There are four similarity "signature" methods that one can choose from:

  • similarity (traditional method)
  • net_similarity (with network enrichment)
  • cc_similarity (with bootstraps)
  • cc_net_similarity (with bootstraps and network enrichment)

and two correlation measures:

  • spearman
  • cosine

How to run this pipeline with Our data


1. Clone the Gene_Signature_Pipeline Repo

 git clone https://github.com/KnowEnG-Research/Gene_Signature_Pipeline.git

2. Install the following (Ubuntu or Linux)

pip3 install pyyaml
pip3 install knpackage
pip3 install scipy==0.18.0
pip3 install numpy==1.11.1
pip3 install pandas==0.18.1
pip3 install matplotlib==1.4.2
pip3 install scikit-learn==0.17.1

apt-get install -y python3-pip
apt-get install -y libfreetype6-dev libxft-dev
apt-get install -y libblas-dev liblapack-dev libatlas-base-dev gfortran

3. Change directory to Gene_Signature_Pipeline

cd Gene_Signature_Pipeline

4. Change directory to test

cd test

5. Create a local directory "run_dir" and place all the run files in it

make env_setup

6. Use one of the following "make" commands to select and run a similarity option:

Command Option
make run_spearman spearman similarity
make run_net_spearman spearman similarity with network enrichment
make run_cc_spearman spearman similarity with bootstraps
make run_cc_net_spearman spearman similarity with bootstraps & network enrichment

How to run this pipeline with Your data


Follow steps 1-3 above then do the following:

* Create your run directory

mkdir run_directory

* Change directory to the run_directory

cd run_directory

* Create your results directory

mkdir results_directory

* Create run_paramters file (YAML Format)

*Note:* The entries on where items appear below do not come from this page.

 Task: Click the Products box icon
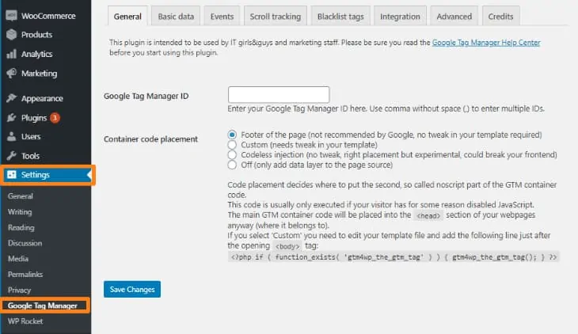[11, 35]
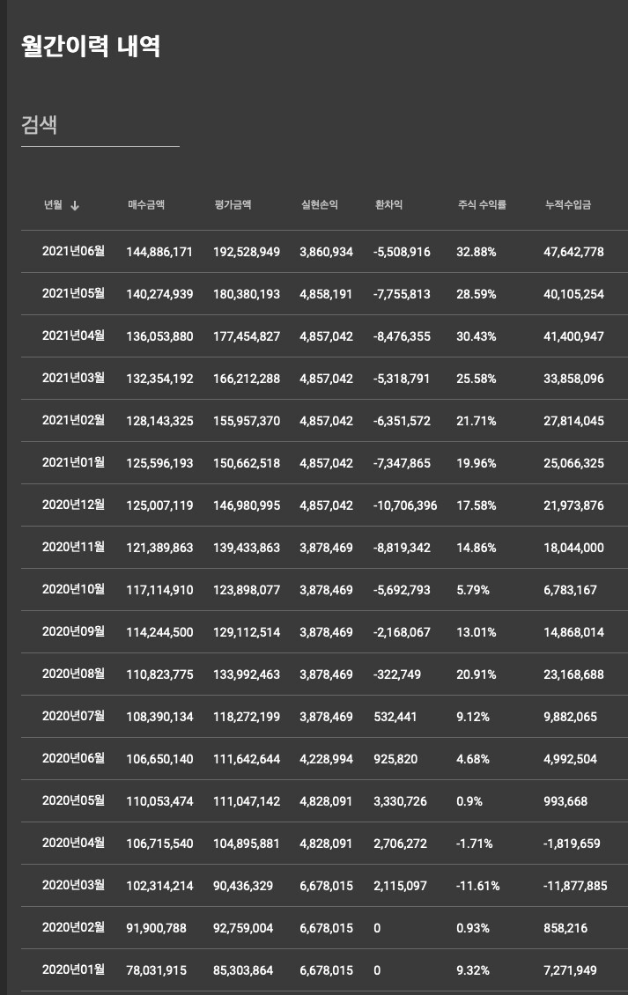Click the sort arrow next to 년월
Image resolution: width=628 pixels, height=995 pixels.
click(74, 205)
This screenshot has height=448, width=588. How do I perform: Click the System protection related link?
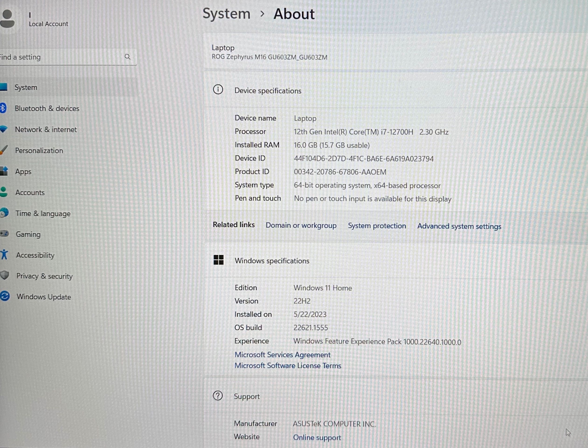(x=377, y=226)
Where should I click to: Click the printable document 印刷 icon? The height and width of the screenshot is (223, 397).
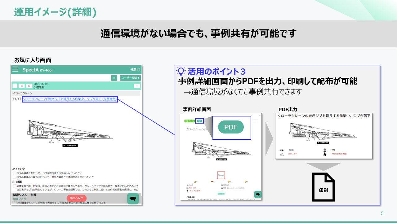[x=323, y=187]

Look for examples of run_parameters in the Gene_Signature_Pipeline/data/run_files zTEMPLATE_cc_net_spearman.yml

* Modify run_paramters file (YAML Format)

Change processing_method to one of: serial, parallel depending on your machine.

processing_method: serial

set the data file targets to the files you want to run, and the parameters as appropriate for your data.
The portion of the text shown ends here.